CAMERINO - Dalle musiche dei film di Alberto Sordi e Bud Spencer a “Il Postino” e “La vita è bella”, fino ad autori e brani importanti ma meno conosciuti dal grande pubblico. Da circa un mese l’orchestra di fiati città di Camerino si sta preparando per la serata di oggi, domenica 14 agosto, quando, nell’ambito dell’edizione numero 36 del Camerino Festival, si esibirà alla Rocca Borgesca (ore 21,30) col nuovo progetto “La musica nel cinema italiano”.


La tradizione
A Camerino la tradizione bandistica risale al 1880 e dopo qualche pausa segnata dai conflitti mondiali, il 1982 è l’anno della definitiva rinascita. L’orchestra si è esibita al Senato accompagnando Andrea Bocelli e allo Sferisterio di Macerata con Giovanni Caccamo. Oggi saranno 55 (la più giovane ha 15 anni), provenienti da tutte le Marche e dall’Umbria, gli elementi che saliranno sul palco diretti dal Maestro Vincenzo Correnti il quale, partendo dagli autori, ha selezionato i brani in scaletta. «Il filo conduttore del concerto è la melodia, tipica della musica italiana» esordisce Correnti che poi spiega: «La selezione non è caduta solo su autori arcinoti ma c’è stata una ricerca orientata anche verso compositori meno famosi ma che hanno caratterizzato la scena della musica italiana per film per decenni. Compositori meno conosciuti perché in pochi si soffermano a vedere l’autore della colonna sonora. E poi ho inserito anche brani di autori noti ma che hanno avuto meno successo rispetto ad altri».


La selezione di musiche

L’orchestra di fiati eseguirà una selezione di musiche di Don Camillo, composte da un non conosciutissimo Alessandro Cicognini che invece ha musicato diversi film di Totò e De Sica. «Cicognini ha buttato tutti i suoi scritti musicali nel fiume. Il maestro Moncalvo ha poi ricostruito le musiche riguardando i film. E da lì l’arrangiamento per banda», precisa il Maestro camerte.

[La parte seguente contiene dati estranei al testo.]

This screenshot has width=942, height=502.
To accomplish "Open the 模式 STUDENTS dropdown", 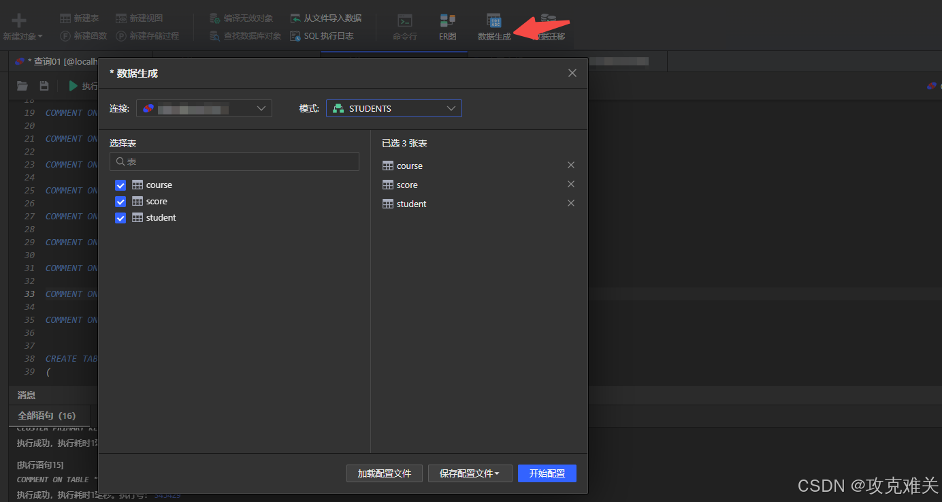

Nel repertorio, accanto a Cicognini, figura Morricone con il brano tratto da “La leggenda del pianista sull’oceano” e da “Metti una sera a cena”. Poi Piovani con “La vita è bella” e “La notte di San Lorenzo” e Nino Rota con “Romeo e Giulietta”. E ancora il famoso “Mi mancherai” tratto dal film “Il Postino”, brano composto da Luis Bacalov, «a cui poi la Siae - racconta Correnti - ha aggiunto Del Turco e Margheri riconoscendone il loro contributo». Accanto a queste composizioni piuttosto note, l’orchestra di fiati eseguirà “Anonimo Veneziano” di Stelvio Cipriani o ancora “Lo chiamavano Trinità” di Franco Micalizzi e un brano tratto da “Fratello Sole e Sorella Luna” composto da Riz Ortolani (che assegnò la parte cantata ad un giovanissimo Claudio Baglioni) arrangiato da Michele Mangani. Gran finale del concerto con un medley delle musiche dei film di Alberto Sordi scritte da Piccioni e Marzi.


L’opportunità
«Il Camerino Festival offre a tutti gli elementi che compongono l’orchestra di fiati la possibilità di esibirsi. E se da un lato sentiamo il peso di questa responsabilità, dall’altro siamo consapevoli che quella di domenica rappresenta per tutti gli strumentisti un momento formativo importante per arricchire il proprio bagaglio musicale», osserva il Maestro Correnti.